Burg-Premiere

Heuchler „Tartuffe“ im Kabinett zerstörter Seelen

Kritik
27.01.2025 10:20

Endlich ein gelungener Molière am Wiener Burgtheater. Ein tolles Ensemble wächst unter Barbara Freys Meisterhand über sich hinaus.

Wundersam sind die Wege der Spielplandramaturgie: Statt Kleist, Schiller und Nestroy zeigt die Burg den dritten Molière in 14 Monaten. Dabei hätte man Martin Kusejs beleidigten „Menschenfeind“ und Stefan Bachmanns aus Köln importierten „Eingebildeten Kranken“ mit Freuden durch ein Werk obgenannter Herren ersetzt gesehen. Den gegenständlichen „Tartuffe“ allerdings ließe man sich ungern entgehen.

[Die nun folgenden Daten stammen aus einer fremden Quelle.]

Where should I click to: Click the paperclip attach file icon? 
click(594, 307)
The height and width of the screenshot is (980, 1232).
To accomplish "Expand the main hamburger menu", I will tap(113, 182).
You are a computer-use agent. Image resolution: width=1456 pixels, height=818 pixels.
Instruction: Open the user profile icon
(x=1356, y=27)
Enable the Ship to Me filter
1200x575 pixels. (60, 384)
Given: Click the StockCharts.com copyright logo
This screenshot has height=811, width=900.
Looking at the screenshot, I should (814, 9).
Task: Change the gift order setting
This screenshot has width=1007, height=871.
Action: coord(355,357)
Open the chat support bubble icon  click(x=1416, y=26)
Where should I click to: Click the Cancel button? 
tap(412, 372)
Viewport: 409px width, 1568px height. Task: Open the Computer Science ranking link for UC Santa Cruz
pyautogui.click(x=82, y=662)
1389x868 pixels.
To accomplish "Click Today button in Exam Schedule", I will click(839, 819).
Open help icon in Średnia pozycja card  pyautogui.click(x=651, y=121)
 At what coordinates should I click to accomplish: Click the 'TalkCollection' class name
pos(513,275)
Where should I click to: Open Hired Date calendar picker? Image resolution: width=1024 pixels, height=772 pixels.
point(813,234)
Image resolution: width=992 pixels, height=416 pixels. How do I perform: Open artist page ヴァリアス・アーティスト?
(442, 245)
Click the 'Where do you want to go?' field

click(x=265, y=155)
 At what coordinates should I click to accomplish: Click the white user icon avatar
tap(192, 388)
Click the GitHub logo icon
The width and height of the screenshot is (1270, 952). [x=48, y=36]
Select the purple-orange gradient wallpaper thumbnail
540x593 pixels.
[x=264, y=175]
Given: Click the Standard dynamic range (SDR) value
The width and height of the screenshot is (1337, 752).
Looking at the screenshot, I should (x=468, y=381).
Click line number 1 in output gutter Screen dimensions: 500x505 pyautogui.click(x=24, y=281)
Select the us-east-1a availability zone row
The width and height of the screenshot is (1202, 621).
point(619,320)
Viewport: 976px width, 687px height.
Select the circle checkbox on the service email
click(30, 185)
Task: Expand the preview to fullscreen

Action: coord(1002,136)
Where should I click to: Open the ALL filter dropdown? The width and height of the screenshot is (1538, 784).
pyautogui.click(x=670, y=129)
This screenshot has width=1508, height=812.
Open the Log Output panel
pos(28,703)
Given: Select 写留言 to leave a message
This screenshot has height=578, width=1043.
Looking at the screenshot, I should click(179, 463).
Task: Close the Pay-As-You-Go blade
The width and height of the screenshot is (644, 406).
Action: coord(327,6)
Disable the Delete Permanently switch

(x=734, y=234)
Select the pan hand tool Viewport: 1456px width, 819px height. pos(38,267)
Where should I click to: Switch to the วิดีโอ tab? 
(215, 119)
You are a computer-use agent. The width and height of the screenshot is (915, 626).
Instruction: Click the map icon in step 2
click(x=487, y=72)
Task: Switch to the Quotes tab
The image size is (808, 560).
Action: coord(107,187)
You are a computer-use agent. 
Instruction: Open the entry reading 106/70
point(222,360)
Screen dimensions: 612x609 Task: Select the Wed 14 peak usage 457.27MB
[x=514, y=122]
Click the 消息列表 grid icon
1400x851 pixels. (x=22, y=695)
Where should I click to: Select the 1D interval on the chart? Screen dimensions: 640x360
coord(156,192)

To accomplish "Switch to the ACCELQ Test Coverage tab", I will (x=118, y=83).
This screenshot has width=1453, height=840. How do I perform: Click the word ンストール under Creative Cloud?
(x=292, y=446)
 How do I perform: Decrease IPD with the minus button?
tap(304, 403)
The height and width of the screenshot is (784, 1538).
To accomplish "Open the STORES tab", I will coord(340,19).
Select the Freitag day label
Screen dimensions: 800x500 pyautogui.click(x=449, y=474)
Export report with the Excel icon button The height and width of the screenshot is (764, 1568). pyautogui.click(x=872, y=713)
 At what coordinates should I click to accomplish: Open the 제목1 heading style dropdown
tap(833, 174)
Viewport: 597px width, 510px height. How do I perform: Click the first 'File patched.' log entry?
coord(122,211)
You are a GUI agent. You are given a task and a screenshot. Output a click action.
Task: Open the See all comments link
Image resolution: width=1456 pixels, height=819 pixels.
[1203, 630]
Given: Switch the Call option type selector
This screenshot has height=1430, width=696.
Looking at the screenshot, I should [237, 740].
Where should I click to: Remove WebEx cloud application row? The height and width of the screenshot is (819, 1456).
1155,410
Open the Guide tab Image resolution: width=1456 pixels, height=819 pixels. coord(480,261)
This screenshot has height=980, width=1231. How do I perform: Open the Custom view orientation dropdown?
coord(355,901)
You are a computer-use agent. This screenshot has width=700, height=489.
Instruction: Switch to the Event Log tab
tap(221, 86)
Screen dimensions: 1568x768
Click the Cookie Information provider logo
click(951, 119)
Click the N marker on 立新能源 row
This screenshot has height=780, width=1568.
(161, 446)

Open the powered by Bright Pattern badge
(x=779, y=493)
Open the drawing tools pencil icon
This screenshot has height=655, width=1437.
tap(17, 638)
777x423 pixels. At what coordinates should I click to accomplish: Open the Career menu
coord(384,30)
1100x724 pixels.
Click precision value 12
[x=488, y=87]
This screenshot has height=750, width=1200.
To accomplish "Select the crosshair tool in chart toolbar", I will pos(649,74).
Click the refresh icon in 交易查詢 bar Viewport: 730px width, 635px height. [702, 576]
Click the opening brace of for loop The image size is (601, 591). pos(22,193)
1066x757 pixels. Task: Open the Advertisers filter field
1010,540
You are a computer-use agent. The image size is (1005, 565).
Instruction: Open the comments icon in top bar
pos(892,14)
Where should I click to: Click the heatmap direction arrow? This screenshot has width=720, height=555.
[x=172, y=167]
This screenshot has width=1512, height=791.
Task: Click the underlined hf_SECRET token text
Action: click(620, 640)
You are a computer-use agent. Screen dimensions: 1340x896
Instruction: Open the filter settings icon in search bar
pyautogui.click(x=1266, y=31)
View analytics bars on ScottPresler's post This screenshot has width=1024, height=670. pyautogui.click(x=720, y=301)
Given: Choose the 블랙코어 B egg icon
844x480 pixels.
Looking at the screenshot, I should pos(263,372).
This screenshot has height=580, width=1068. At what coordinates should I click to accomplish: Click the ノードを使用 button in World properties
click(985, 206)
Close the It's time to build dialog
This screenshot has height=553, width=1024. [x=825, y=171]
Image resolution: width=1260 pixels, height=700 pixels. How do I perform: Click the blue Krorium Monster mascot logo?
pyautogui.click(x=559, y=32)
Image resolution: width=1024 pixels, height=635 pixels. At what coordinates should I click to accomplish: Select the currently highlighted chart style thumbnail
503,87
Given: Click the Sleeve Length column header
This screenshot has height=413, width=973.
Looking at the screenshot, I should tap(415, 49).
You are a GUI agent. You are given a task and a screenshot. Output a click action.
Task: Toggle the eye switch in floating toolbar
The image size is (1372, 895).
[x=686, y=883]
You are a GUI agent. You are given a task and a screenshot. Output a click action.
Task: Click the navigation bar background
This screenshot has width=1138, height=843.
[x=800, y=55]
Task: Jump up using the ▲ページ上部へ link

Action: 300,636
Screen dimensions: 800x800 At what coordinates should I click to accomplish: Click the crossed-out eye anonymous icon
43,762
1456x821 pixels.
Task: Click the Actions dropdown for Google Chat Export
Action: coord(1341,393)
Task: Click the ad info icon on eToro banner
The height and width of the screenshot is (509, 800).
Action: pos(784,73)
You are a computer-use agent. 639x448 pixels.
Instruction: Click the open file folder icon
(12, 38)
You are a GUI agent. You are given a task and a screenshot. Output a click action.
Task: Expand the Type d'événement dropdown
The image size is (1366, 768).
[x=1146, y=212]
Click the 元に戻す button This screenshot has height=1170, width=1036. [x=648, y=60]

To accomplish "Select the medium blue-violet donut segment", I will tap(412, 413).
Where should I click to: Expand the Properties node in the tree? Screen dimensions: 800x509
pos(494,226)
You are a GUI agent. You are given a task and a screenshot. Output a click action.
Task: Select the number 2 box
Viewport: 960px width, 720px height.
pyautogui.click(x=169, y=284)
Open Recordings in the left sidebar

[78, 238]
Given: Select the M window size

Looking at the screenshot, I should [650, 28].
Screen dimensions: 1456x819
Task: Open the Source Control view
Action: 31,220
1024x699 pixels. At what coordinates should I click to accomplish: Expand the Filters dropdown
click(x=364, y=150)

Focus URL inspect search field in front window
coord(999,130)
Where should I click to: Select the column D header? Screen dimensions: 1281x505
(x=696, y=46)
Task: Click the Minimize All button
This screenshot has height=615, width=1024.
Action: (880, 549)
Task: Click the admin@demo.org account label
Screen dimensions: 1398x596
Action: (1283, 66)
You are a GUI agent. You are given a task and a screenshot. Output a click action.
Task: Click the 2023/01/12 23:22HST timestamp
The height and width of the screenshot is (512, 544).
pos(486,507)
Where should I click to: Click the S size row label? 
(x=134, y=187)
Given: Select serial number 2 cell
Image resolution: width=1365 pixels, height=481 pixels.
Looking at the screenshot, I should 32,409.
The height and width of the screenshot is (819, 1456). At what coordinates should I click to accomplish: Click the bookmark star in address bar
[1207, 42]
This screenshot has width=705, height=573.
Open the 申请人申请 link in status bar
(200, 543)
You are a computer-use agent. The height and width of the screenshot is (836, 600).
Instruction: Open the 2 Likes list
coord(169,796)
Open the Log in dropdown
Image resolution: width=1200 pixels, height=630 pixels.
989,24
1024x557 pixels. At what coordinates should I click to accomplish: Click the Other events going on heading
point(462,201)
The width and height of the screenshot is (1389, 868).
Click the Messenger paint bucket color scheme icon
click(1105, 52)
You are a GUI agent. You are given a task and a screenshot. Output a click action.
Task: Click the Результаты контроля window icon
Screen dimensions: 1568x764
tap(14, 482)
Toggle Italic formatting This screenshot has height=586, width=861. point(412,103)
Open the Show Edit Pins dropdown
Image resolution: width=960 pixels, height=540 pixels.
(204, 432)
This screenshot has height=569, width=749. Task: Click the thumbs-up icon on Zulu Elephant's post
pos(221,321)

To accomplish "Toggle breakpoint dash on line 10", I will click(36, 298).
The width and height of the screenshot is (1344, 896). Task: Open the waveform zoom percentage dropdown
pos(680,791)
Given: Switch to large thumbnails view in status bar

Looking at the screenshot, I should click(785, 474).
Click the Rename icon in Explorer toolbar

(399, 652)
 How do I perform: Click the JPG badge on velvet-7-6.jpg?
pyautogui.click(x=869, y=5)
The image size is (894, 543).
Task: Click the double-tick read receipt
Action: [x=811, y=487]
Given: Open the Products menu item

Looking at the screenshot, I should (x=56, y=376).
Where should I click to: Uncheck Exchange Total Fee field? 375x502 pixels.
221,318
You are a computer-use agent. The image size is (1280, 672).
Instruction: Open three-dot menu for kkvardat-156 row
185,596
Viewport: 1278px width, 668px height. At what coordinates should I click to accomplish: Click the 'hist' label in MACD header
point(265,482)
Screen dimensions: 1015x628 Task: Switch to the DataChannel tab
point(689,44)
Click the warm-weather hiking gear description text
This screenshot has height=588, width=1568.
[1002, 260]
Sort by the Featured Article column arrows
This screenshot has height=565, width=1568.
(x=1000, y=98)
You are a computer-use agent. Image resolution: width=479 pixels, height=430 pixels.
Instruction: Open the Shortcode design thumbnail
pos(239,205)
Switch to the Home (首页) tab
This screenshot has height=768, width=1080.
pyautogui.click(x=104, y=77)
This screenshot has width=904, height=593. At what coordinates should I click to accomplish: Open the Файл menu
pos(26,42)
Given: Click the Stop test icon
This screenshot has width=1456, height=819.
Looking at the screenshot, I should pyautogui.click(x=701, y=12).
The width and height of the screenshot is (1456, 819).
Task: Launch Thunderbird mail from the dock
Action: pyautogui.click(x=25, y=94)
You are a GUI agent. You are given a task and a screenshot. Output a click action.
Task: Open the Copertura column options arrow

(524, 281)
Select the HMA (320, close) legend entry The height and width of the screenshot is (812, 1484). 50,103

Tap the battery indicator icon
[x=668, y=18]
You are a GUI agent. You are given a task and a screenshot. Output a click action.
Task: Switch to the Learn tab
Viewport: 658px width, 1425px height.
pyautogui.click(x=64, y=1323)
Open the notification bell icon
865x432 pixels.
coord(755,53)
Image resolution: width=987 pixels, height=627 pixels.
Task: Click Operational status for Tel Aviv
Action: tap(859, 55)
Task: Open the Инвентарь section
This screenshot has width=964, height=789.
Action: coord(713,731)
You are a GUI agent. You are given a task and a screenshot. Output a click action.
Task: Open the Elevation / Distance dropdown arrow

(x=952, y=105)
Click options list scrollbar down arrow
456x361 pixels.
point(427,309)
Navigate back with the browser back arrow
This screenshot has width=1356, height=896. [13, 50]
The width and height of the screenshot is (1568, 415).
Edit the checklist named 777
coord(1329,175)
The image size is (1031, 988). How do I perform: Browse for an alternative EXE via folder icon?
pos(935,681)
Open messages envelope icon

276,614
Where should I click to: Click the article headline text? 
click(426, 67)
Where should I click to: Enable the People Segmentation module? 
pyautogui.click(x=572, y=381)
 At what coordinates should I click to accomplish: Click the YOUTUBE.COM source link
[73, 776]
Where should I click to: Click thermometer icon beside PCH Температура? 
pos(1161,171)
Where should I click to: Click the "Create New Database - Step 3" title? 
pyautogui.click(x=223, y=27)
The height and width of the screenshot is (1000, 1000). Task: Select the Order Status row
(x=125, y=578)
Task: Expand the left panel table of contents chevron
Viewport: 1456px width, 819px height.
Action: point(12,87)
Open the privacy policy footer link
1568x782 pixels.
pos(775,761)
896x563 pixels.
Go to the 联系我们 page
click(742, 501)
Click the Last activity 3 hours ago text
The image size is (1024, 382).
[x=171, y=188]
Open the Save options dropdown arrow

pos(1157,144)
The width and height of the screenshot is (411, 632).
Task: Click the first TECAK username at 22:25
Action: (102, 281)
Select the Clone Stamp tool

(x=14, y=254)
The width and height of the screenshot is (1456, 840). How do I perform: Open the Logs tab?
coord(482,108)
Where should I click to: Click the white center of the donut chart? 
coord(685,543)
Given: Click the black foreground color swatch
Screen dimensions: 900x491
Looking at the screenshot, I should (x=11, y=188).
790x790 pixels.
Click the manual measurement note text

Die Regisseurin Barbara Frey versteht sich auf die Tonalität großer Literatur und die finsteren Subtexte unter dem scheinbar Heiteren. So wird dieser „Tartuffe“ zum dunklen, bis ins Absurde getriebenen Kammerspiel mit diskreter Klavierbegleitung. Vor Regenschleiern nimmt eine Abnormitätenprozession verbogener Seelen den Weg des Verhängnisses. Wer verbogen hat, wird gleich klar. Die bigotte Übergroßmutter hat die Familienhölle möbliert (Bild: Martin Zehetgruber), und es geschieht das Erwartbare: Der Spießer Orgon verfällt einem Hochstapler, der ihm Achtung, Lauterkeit und menschliche Wärme heuchelt. Was zwischen Bibiana Beglau und ihrem Opfer Michael Maertens an verdeckter Homoerotik glost, ist allerhand und rechtfertigt ohne dümmliche Diversitätsdiktate den weiblichen Einsatz für die Titelrolle.

Mit hoher Musikalität in Simon Werles feine Alexandriner-Übersetzung eingewiesen, begeistert ein Ensemble der Virtuosen, die umwerfend an die Grenzen der Selbstentstellung gehen und doch alle ein Schicksal zu erzählen haben. Maria Happel, Sarah Viktoria Frick auf Himalaya-Höhe der Verwandlungskunst und Barbara Petritsch ragen unter lauter Augenhohen noch ein Stück hervor.